Bom, então para que me proponho a escrever um texto que talvez seja de difícil compreensão sobre um assunto que nem gosto? Porque conhecimento é valioso, e o conhecimento sobre os nossos corpos é essencial –- nos dá poder sobre quem somos, como funcionamos, porque as coisas acontecem de determinada forma. Só assim dá pra questionar e não aceitar o que é colocado como verdade e realmente se apoderar do corpo com propriedade.
Começando do começo
Durante o desenvolvimento embrionário, até por volta de 7 semanas, todo mundo é igual, não dá pra “saber o sexo” (anatômico) ainda. Conforme a presença e expressão de certos genes e hormônios, a maioria dos embriões vai ter o tecido da região genital diferenciado em feminino ou masculino. Uma outra parte apresentará alguma alteração nessa diferenciação pelos mais diversos motivos, e a medicina vai chamar isso de intersexo; nesses casos não dá pra dizer, só olhando externamente, se o sexo anatômico é masculino ou feminino.
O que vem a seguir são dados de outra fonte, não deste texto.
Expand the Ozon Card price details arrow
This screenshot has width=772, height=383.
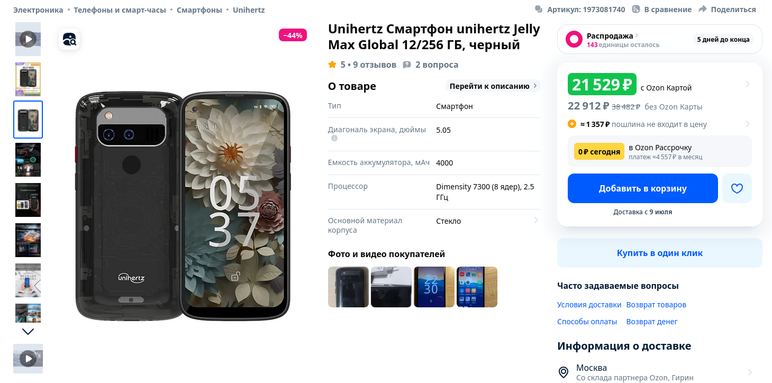click(748, 84)
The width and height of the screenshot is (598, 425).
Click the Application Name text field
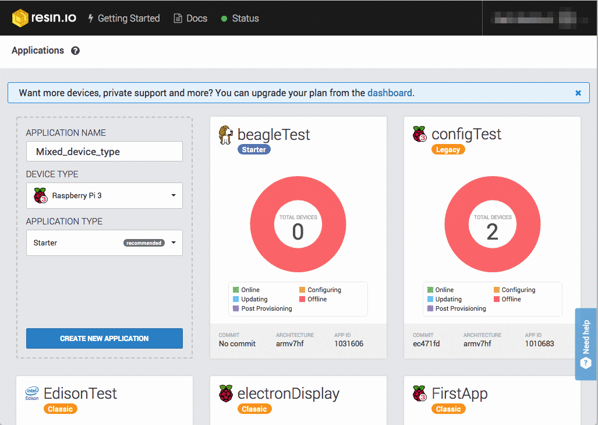[x=104, y=152]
Isso tem uma série de implicações que não vai dar tempo de discutir aqui, quem sabe em outro post.
Mas o que nos importa para o assunto de hoje é: o que a sociedade e a medicina vai chamar de meninos e meninas na verdade têm órgãos correspondentes, derivados de um desenvolvimento divergente (porém análogo) de um tecido que era comum. Vocês já repararam que na parte de baixo do pênis tem um prega (chamada rafe), assim como no meio dos testículos? Pois é, porque aquilo era separado e se uniu, e uma marca é deixada “no meio do caminho”. A mesmíssima estrutura vai formar a bolsa escrotal no masculino e os grandes lábios no feminino; o corpo do pênis no masculino e os pequenos lábios no feminino; a glande do pênis no masculino e o clitóris no feminino.
Ou seja, não existe isso de que meninos têm pênis e meninas não.
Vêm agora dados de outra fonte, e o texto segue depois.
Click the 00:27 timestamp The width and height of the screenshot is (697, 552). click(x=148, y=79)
Não somos barbies, quando olhamos para nossa genitália não vemos um pedaço liso de pele, uma grande ausência do precioso falo. Vemos os nossos órgãos genitais femininos, no caso das mulheres cissexuais, a vulva, que é a parte externa da genitália, composta pelos grandes e pequenos lábios, abertura da vagina e da uretra e o clitóris, que é coberto por uma pelinha (prepúcio). E ainda lá para dentro temos a vagina. Tudo formado pelo mesmo tecido, que se arranjou de formas diferentes no período embrionário. Ou seja, se é verdade que não temos pênis, é verdade também que os homens cissexuais não têm vulva ou vagina. Mas não estamos falando por aí em “inveja da vulva”, estamos? Isso porque essa frase de efeito, usada em tom de mais pura realidade objetiva que só as ciências biológicas conseguem dar, não é mais do que uma retrato da autoridade, de quem manda, de quem e do que deve ser invejado. Não tem nada a ver com anatomia, tem a ver com machismo.
Conhecimento é poder
Mas acontece que os meninos cissexuais acabam nascendo com a sua genitália balançando lá no meio das pernas, externalizada, que ele precisa lavar, tocar, mexer até pra fazer xixi. Nossa civilização coloca símbolos fálicos para todo lado e eles se sentem orgulhosos do que têm, usam como símbolo de poder. E, no nosso mundo, poder é demonstrado de forma agressiva. “Pega no meu pau!”, dizem os meninos cissexuais na escola (ou os adultos com mentalidade de pré-adolescentes), fazendo algum gesto obceno. Se alguém duvida de sua masculinidade, estão prontos para ameaçar abaixar as calças e mostrarem o que têm ali. As meninas cissexuais não fazem isso, não só porque seriam execradas, mas porque não faz sentido. Não têm o que mostrar ali, não têm do que se orgulhar, segundo essa lógica cultural. E além do mais, ninguém questiona a “feminilidade” delas como algo ofensivo, elas já são meninas, se disserem que elas têm culhões, isso é um elogio (e não necessariamente porque o masculino é valorizado, mas também porque o que é valorizado vira automaticamente masculino).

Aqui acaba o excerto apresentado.